### Work item
Please return each line of the listing exactly as given.

### Data extract
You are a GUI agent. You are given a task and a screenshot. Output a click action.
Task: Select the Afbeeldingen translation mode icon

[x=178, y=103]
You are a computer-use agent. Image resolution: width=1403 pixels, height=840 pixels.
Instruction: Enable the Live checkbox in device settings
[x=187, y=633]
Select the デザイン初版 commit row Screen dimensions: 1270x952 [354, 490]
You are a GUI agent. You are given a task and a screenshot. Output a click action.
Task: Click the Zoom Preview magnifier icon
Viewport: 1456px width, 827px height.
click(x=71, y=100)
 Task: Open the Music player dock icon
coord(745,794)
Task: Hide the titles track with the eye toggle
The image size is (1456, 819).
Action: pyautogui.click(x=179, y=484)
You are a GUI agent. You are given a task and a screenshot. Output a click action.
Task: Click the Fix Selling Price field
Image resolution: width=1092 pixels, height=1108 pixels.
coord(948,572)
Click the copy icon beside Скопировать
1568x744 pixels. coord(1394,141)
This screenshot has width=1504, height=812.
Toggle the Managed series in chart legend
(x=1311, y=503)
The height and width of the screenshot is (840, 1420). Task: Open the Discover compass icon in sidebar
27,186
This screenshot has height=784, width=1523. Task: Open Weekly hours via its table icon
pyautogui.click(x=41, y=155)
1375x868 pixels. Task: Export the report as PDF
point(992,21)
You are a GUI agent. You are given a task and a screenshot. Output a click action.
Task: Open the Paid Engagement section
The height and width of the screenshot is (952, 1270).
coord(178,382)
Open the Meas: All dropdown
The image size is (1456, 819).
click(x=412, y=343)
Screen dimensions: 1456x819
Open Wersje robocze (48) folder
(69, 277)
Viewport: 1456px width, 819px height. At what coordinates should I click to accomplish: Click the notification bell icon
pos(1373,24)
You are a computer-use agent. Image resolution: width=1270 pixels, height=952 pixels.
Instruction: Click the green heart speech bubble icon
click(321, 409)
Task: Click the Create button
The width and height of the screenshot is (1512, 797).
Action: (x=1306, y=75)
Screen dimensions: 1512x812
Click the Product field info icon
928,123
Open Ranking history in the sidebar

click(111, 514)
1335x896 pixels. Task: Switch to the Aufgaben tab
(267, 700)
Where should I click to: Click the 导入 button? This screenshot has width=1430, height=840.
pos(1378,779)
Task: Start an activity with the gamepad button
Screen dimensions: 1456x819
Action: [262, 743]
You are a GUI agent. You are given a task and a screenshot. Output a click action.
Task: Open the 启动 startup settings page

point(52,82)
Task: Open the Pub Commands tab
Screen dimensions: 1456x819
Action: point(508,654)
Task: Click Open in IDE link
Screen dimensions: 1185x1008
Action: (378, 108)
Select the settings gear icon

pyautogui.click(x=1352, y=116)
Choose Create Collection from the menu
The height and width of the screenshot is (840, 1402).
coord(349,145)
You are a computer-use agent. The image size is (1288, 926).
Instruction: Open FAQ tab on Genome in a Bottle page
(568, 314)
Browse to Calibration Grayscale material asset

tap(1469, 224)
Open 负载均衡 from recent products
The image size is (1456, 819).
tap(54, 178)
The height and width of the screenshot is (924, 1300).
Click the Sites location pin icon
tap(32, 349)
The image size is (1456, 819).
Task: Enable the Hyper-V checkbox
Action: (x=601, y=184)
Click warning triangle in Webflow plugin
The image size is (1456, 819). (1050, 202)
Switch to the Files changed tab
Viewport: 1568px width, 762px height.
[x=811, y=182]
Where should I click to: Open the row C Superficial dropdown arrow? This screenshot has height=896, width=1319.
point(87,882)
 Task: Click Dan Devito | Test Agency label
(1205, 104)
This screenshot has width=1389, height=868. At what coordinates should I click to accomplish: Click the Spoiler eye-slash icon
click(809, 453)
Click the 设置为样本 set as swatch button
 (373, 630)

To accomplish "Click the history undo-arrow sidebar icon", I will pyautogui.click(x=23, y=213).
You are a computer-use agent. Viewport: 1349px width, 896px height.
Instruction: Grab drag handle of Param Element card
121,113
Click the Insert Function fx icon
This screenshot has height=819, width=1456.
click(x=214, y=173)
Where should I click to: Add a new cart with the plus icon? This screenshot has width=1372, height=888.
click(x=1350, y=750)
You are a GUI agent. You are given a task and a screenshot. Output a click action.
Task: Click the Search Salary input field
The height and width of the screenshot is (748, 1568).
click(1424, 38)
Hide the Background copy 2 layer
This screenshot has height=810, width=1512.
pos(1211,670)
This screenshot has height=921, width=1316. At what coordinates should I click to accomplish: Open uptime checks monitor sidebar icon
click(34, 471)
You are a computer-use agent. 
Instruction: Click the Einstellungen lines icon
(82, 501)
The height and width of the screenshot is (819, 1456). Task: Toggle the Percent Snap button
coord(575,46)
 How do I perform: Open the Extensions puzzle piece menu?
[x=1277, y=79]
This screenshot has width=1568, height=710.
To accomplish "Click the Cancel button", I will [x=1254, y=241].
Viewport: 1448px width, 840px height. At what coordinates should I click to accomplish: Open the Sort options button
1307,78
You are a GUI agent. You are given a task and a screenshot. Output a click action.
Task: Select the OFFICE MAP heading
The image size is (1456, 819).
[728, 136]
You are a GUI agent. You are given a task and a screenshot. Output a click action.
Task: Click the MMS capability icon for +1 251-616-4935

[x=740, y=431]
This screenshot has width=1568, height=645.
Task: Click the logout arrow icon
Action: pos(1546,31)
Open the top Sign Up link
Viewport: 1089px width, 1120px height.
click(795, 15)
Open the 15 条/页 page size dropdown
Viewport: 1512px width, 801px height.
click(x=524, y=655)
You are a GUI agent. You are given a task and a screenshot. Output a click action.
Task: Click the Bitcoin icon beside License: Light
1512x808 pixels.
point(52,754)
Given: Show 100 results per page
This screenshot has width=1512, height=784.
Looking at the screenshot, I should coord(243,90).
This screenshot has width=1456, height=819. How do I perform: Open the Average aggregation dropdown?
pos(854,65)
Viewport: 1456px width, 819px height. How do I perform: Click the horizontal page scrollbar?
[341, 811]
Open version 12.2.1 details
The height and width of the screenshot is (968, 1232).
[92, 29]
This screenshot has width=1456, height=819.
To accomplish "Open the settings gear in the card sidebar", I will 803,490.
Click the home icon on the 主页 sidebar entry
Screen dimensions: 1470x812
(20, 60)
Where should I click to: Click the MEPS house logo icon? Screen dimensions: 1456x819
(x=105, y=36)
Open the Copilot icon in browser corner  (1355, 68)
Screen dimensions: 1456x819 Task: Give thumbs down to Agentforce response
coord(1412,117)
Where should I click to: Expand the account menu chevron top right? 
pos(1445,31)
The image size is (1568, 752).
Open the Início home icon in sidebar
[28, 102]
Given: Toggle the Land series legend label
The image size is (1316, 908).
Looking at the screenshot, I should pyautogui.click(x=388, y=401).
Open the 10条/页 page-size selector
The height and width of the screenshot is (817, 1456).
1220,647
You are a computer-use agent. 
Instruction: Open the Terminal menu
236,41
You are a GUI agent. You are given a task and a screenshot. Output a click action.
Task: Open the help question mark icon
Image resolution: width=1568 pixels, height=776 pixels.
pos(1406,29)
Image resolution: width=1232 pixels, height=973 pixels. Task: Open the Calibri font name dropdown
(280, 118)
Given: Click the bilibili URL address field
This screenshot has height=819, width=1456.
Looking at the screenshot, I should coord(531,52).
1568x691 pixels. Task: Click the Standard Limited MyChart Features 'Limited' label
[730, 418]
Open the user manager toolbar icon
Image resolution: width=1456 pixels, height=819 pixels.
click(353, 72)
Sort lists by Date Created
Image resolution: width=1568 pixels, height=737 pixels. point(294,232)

### Answer to this task
You are a GUI agent. You are given a task and a screenshot. Output a click action.
Task: Select the Afbeeldingen translation mode icon

[x=178, y=103]
You are a computer-use agent. Image resolution: width=1403 pixels, height=840 pixels.
Instruction: Enable the Live checkbox in device settings
[x=187, y=633]
Select the デザイン初版 commit row Screen dimensions: 1270x952 [354, 490]
You are a GUI agent. You are given a task and a screenshot. Output a click action.
Task: Click the Zoom Preview magnifier icon
Viewport: 1456px width, 827px height.
click(x=71, y=100)
 Task: Open the Music player dock icon
coord(745,794)
Task: Hide the titles track with the eye toggle
The image size is (1456, 819).
Action: pyautogui.click(x=179, y=484)
You are a GUI agent. You are given a task and a screenshot. Output a click action.
Task: Click the Fix Selling Price field
Image resolution: width=1092 pixels, height=1108 pixels.
coord(948,572)
Click the copy icon beside Скопировать
1568x744 pixels. coord(1394,141)
This screenshot has width=1504, height=812.
Toggle the Managed series in chart legend
(x=1311, y=503)
The height and width of the screenshot is (840, 1420). Task: Open the Discover compass icon in sidebar
27,186
This screenshot has height=784, width=1523. Task: Open Weekly hours via its table icon
pyautogui.click(x=41, y=155)
1375x868 pixels. Task: Export the report as PDF
point(992,21)
You are a GUI agent. You are given a task and a screenshot. Output a click action.
Task: Open the Paid Engagement section
The height and width of the screenshot is (952, 1270).
coord(178,382)
Open the Meas: All dropdown
The image size is (1456, 819).
click(x=412, y=343)
Screen dimensions: 1456x819
Open Wersje robocze (48) folder
(69, 277)
Viewport: 1456px width, 819px height. At what coordinates should I click to accomplish: Click the notification bell icon
pos(1373,24)
You are a computer-use agent. Image resolution: width=1270 pixels, height=952 pixels.
Instruction: Click the green heart speech bubble icon
click(321, 409)
Task: Click the Create button
The width and height of the screenshot is (1512, 797).
Action: (x=1306, y=75)
Screen dimensions: 1512x812
Click the Product field info icon
928,123
Open Ranking history in the sidebar

click(111, 514)
1335x896 pixels. Task: Switch to the Aufgaben tab
(267, 700)
Where should I click to: Click the 导入 button? This screenshot has width=1430, height=840.
pos(1378,779)
Task: Start an activity with the gamepad button
Screen dimensions: 1456x819
Action: [262, 743]
You are a GUI agent. You are given a task and a screenshot. Output a click action.
Task: Open the 启动 startup settings page

point(52,82)
Task: Open the Pub Commands tab
Screen dimensions: 1456x819
Action: point(508,654)
Task: Click Open in IDE link
Screen dimensions: 1185x1008
Action: (378, 108)
Select the settings gear icon

pyautogui.click(x=1352, y=116)
Choose Create Collection from the menu
The height and width of the screenshot is (840, 1402).
coord(349,145)
You are a computer-use agent. The image size is (1288, 926).
Instruction: Open FAQ tab on Genome in a Bottle page
(568, 314)
Browse to Calibration Grayscale material asset

tap(1469, 224)
Open 负载均衡 from recent products
The image size is (1456, 819).
tap(54, 178)
The height and width of the screenshot is (924, 1300).
Click the Sites location pin icon
tap(32, 349)
The image size is (1456, 819).
Task: Enable the Hyper-V checkbox
Action: (x=601, y=184)
Click warning triangle in Webflow plugin
The image size is (1456, 819). (1050, 202)
Switch to the Files changed tab
Viewport: 1568px width, 762px height.
[x=811, y=182]
Where should I click to: Open the row C Superficial dropdown arrow? This screenshot has height=896, width=1319.
point(87,882)
 Task: Click Dan Devito | Test Agency label
(1205, 104)
This screenshot has width=1389, height=868. At what coordinates should I click to accomplish: Click the Spoiler eye-slash icon
click(809, 453)
Click the 设置为样本 set as swatch button
 (373, 630)

To accomplish "Click the history undo-arrow sidebar icon", I will pyautogui.click(x=23, y=213).
You are a computer-use agent. Viewport: 1349px width, 896px height.
Instruction: Grab drag handle of Param Element card
121,113
Click the Insert Function fx icon
This screenshot has height=819, width=1456.
click(x=214, y=173)
Where should I click to: Add a new cart with the plus icon? This screenshot has width=1372, height=888.
click(x=1350, y=750)
You are a GUI agent. You are given a task and a screenshot. Output a click action.
Task: Click the Search Salary input field
The height and width of the screenshot is (748, 1568).
click(1424, 38)
Hide the Background copy 2 layer
This screenshot has height=810, width=1512.
pos(1211,670)
This screenshot has height=921, width=1316. At what coordinates should I click to accomplish: Open uptime checks monitor sidebar icon
click(34, 471)
You are a computer-use agent. 
Instruction: Click the Einstellungen lines icon
(82, 501)
The height and width of the screenshot is (819, 1456). Task: Toggle the Percent Snap button
coord(575,46)
 How do I perform: Open the Extensions puzzle piece menu?
[x=1277, y=79]
This screenshot has width=1568, height=710.
To accomplish "Click the Cancel button", I will [x=1254, y=241].
Viewport: 1448px width, 840px height. At what coordinates should I click to accomplish: Open the Sort options button
1307,78
You are a GUI agent. You are given a task and a screenshot. Output a click action.
Task: Select the OFFICE MAP heading
The image size is (1456, 819).
[728, 136]
You are a GUI agent. You are given a task and a screenshot. Output a click action.
Task: Click the MMS capability icon for +1 251-616-4935

[x=740, y=431]
This screenshot has width=1568, height=645.
Task: Click the logout arrow icon
Action: pos(1546,31)
Open the top Sign Up link
Viewport: 1089px width, 1120px height.
click(795, 15)
Open the 15 条/页 page size dropdown
Viewport: 1512px width, 801px height.
click(x=524, y=655)
You are a GUI agent. You are given a task and a screenshot. Output a click action.
Task: Click the Bitcoin icon beside License: Light
1512x808 pixels.
point(52,754)
Given: Show 100 results per page
This screenshot has width=1512, height=784.
Looking at the screenshot, I should coord(243,90).
This screenshot has width=1456, height=819. How do I perform: Open the Average aggregation dropdown?
pos(854,65)
Viewport: 1456px width, 819px height. How do I perform: Click the horizontal page scrollbar?
[341, 811]
Open version 12.2.1 details
The height and width of the screenshot is (968, 1232).
[92, 29]
This screenshot has width=1456, height=819.
To accomplish "Open the settings gear in the card sidebar", I will 803,490.
Click the home icon on the 主页 sidebar entry
Screen dimensions: 1470x812
(20, 60)
Where should I click to: Click the MEPS house logo icon? Screen dimensions: 1456x819
(x=105, y=36)
Open the Copilot icon in browser corner  (1355, 68)
Screen dimensions: 1456x819 Task: Give thumbs down to Agentforce response
coord(1412,117)
Where should I click to: Expand the account menu chevron top right? 
pos(1445,31)
The image size is (1568, 752).
Open the Início home icon in sidebar
[28, 102]
Given: Toggle the Land series legend label
The image size is (1316, 908).
Looking at the screenshot, I should pyautogui.click(x=388, y=401).
Open the 10条/页 page-size selector
The height and width of the screenshot is (817, 1456).
1220,647
You are a computer-use agent. 
Instruction: Open the Terminal menu
236,41
You are a GUI agent. You are given a task and a screenshot. Output a click action.
Task: Open the help question mark icon
Image resolution: width=1568 pixels, height=776 pixels.
pos(1406,29)
Image resolution: width=1232 pixels, height=973 pixels. Task: Open the Calibri font name dropdown
(280, 118)
Given: Click the bilibili URL address field
This screenshot has height=819, width=1456.
Looking at the screenshot, I should coord(531,52).
1568x691 pixels. Task: Click the Standard Limited MyChart Features 'Limited' label
[730, 418]
Open the user manager toolbar icon
Image resolution: width=1456 pixels, height=819 pixels.
click(353, 72)
Sort lists by Date Created
Image resolution: width=1568 pixels, height=737 pixels. point(294,232)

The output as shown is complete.